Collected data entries
= Beginning of Section =

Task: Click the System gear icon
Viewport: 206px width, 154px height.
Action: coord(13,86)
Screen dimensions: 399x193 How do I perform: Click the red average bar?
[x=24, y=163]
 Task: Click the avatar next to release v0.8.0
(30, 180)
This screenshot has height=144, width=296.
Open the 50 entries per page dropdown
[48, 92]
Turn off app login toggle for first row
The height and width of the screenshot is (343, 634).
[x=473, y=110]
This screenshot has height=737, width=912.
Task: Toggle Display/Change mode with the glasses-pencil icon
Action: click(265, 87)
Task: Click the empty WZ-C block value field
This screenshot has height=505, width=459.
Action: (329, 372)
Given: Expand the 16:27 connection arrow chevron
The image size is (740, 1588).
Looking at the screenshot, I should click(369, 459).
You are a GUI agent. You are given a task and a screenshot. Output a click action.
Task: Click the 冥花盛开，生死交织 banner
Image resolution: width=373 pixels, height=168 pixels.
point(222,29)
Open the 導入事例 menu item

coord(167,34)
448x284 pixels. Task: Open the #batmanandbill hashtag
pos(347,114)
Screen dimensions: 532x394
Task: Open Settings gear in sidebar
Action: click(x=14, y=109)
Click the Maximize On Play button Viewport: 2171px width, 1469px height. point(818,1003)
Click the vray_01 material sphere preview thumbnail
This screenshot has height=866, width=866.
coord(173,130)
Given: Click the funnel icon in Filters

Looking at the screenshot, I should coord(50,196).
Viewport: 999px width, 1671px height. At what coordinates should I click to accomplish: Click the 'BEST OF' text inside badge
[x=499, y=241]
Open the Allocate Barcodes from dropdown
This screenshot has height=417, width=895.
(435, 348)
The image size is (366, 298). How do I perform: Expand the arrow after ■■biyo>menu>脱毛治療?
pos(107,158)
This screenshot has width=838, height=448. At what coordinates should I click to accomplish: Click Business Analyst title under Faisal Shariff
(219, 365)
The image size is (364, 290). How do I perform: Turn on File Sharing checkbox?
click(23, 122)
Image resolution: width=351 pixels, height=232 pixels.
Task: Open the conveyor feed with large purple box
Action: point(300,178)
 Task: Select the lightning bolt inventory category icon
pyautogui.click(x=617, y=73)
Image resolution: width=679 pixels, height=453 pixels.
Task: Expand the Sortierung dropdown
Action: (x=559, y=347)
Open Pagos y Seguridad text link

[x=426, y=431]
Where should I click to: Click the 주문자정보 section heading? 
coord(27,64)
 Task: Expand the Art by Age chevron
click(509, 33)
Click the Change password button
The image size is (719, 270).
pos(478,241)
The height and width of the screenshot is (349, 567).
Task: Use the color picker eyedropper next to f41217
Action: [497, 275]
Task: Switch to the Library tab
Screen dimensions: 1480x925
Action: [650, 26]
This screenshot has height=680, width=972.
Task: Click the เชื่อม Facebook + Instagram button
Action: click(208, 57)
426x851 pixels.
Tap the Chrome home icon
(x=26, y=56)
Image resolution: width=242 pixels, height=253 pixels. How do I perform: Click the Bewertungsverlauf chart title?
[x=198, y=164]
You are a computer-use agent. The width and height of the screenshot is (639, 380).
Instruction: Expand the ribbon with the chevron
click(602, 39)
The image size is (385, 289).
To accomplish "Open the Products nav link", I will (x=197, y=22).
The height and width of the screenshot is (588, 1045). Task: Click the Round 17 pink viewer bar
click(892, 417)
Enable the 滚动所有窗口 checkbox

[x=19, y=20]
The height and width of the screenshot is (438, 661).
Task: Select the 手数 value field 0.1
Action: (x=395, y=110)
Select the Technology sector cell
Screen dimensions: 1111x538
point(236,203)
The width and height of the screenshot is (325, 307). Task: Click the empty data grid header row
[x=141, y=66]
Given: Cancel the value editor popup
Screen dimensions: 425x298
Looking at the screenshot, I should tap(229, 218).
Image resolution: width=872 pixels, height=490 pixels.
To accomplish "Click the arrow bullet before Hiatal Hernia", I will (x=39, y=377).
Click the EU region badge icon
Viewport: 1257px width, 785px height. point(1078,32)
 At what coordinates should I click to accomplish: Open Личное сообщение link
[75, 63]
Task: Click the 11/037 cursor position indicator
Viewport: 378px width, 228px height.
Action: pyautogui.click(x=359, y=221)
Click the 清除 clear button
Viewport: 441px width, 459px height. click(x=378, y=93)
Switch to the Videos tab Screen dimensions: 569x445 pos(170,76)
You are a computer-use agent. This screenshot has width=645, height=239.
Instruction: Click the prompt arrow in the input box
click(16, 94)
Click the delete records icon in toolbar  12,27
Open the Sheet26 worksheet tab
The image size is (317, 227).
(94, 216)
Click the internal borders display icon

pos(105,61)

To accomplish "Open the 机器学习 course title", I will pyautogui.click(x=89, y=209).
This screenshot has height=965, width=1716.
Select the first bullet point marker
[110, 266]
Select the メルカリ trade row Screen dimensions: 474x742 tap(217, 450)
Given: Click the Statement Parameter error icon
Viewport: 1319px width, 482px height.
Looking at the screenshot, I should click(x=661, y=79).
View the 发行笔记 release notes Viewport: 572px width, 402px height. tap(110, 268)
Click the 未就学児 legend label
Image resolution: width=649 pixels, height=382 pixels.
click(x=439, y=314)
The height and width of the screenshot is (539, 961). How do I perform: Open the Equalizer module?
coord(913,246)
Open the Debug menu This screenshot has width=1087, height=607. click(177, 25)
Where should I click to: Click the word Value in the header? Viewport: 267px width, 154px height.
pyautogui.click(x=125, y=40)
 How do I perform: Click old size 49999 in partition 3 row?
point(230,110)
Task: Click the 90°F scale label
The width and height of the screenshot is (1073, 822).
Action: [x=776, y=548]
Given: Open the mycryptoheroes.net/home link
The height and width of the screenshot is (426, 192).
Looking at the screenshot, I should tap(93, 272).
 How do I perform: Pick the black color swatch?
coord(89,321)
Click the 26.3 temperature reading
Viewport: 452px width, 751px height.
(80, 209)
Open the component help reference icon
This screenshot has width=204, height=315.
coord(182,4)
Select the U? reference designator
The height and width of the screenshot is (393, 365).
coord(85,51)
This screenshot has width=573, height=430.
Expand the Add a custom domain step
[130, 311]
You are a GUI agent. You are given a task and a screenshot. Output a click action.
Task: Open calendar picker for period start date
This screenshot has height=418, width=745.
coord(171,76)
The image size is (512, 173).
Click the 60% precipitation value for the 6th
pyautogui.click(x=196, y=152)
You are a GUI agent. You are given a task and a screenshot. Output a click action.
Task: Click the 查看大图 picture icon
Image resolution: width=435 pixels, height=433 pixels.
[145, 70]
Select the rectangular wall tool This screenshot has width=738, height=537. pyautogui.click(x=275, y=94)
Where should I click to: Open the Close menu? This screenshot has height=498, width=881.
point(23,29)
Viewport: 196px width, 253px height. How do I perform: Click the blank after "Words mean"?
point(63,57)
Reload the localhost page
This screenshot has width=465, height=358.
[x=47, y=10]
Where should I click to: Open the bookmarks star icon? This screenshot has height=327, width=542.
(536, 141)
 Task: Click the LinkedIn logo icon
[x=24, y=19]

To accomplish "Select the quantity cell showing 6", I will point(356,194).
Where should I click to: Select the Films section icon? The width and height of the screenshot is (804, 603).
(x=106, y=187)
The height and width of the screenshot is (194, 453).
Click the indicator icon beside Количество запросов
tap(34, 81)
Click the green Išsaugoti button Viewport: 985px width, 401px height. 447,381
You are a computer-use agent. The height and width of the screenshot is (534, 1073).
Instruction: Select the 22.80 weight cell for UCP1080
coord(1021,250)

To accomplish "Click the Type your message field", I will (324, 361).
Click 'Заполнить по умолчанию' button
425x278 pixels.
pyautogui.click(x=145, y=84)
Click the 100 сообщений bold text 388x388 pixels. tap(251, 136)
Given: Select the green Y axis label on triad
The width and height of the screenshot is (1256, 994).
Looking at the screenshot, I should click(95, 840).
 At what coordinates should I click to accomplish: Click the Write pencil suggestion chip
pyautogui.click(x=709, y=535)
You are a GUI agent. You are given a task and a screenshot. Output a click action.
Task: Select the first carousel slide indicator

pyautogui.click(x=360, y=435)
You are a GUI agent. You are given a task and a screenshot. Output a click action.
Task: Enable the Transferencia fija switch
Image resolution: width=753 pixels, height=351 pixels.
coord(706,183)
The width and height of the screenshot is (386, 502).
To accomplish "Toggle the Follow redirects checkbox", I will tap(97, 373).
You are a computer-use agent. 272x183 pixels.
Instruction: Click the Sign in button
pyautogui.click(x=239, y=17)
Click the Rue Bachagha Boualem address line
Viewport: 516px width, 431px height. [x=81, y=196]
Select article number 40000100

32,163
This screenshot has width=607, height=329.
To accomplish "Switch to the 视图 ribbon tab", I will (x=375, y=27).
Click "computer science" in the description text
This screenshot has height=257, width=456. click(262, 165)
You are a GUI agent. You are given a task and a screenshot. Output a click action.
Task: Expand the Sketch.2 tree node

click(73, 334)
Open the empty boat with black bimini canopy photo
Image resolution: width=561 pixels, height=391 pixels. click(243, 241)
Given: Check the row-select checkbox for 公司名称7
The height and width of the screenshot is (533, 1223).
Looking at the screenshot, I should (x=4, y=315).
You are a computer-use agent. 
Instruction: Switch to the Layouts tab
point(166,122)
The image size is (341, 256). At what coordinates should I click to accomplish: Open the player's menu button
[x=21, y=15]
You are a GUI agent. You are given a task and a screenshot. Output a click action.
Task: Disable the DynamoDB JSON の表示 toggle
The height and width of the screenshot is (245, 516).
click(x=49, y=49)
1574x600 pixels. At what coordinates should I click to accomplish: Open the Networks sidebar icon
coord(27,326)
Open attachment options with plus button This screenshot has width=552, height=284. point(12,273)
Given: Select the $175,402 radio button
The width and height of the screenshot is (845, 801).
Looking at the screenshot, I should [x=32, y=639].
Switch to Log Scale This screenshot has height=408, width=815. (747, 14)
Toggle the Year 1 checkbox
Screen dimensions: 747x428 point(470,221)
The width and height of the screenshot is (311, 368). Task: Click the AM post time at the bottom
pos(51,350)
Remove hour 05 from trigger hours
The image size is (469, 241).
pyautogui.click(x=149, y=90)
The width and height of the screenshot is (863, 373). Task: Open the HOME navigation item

= End of Section =

*EXERCISE REQUIREMENTS:* Where a line in the entries holds the word "label", copy that line.

*ANSWER:*
Click the 未就学児 legend label
Task: Click the 90°F scale label
Given: Select the green Y axis label on triad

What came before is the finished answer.